でもこんな時間に押しかけて、連絡先とか聞いて、友達になろうってのはなにか違う気がする。
そもそも俺は人と距離の詰め方を知らない。
この世に生を受けてまだ二年、まともに話をしたと言えるのはあいにぃくらいだ。
人付き合いの経験すらロクにない俺が、こんな硝子細工みたいな子と仲良くできるとは思えない。……なれたら、嬉しいけど。

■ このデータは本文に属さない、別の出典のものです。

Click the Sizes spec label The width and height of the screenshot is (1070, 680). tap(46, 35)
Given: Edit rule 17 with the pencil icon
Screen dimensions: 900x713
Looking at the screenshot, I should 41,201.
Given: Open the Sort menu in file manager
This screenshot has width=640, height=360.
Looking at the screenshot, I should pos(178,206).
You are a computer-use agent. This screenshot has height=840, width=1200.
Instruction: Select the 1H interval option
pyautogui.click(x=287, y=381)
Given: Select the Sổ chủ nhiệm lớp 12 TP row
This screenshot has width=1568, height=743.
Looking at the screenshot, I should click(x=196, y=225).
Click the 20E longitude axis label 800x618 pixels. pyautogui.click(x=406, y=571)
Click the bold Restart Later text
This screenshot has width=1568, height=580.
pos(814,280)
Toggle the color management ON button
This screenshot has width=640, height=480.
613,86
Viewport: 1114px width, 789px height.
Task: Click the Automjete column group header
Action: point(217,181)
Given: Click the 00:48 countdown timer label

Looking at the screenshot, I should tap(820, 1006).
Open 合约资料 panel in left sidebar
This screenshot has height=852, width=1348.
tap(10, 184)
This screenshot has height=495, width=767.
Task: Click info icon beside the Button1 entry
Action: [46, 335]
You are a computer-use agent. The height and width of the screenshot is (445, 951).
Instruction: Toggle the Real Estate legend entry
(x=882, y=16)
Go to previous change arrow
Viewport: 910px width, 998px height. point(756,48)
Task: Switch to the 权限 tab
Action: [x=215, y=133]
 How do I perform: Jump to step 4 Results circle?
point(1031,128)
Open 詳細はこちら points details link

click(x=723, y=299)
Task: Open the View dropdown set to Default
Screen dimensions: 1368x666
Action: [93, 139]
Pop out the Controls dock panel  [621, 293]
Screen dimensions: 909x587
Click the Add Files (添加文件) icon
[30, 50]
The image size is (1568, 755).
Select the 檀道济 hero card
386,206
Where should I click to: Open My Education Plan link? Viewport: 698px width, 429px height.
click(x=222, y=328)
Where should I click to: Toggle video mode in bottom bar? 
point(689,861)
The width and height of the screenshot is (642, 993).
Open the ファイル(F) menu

そんな後ろ髪引かれる思いを拭えず、俺はちらりと紗々の方を振り向く。
すると銀髪の少女は床に突っ伏して寝息を立てていた。
「……こんなところで寝ると、風邪引くぞ」
俺は一つ溜息をつき、崩れ落ちた紗々の肩を揺する。
だが目を覚まさない、まるで気絶するように眠っている。
「ブルーム、寝室ってどっちだ?」
「こっちだよ! 良かったらママと一緒に寝ていく!?」
「んなことするか」
もう一度、肩を揺すったが起きる様子はない。
仕方なく俺は紗々の体を抱きかかえる。
軽い。食事をしているのかも怪しいくらいに。
胸元にまで抱えると銀色の髪がナイアガラのように垂れていく。
足で寝室のドアを開け、ベッドにその体を横たえる。
体に毛布を掛け、髪が散らないように纏めていると、ふっと鼻腔を掠める香り。
……少し、ニオうな?
「おやすみ、風呂くらい入れよ」
聞こえていないことを承知で言い、寝室の扉を閉める。
廊下ではブルームが名残惜しそうな瞳で、俺を見上げている。
「そんな目をしたってダメだからな」
「頼むよ、ボクだってママになにかひとつくらい残したいんだ」
「紗々とはパートナーだろ、これからも話しかけてやればいい」
「違うんだよ。このままだとボクとママは一緒にいられないから」
「……どういうことだ?」
そう問い返したのと同時、ポケットのスマホが振動する。
一通のメッセージ。
めずらしい。俺の連絡先を知っている人はほとんどいないのに。
そして俺はそのメッセージを読み……ひときわ大きなため息をついた。
――紗々ちゃんがブルームをクビにされないよう、手伝ってね☆
――これは最重要任務だよ☆
宛先は、四次元存在。
……なるほど、そうなるのか。
「ブルーム」
スマホをポケットに仕舞い、俯いたままのブルームに声をかける。
「さっきの話、詳しく教えてくれ」
俺はそう言って玄関に向かう。
帰るためじゃない。
開きっぱなしだったカギを、閉めるためだ。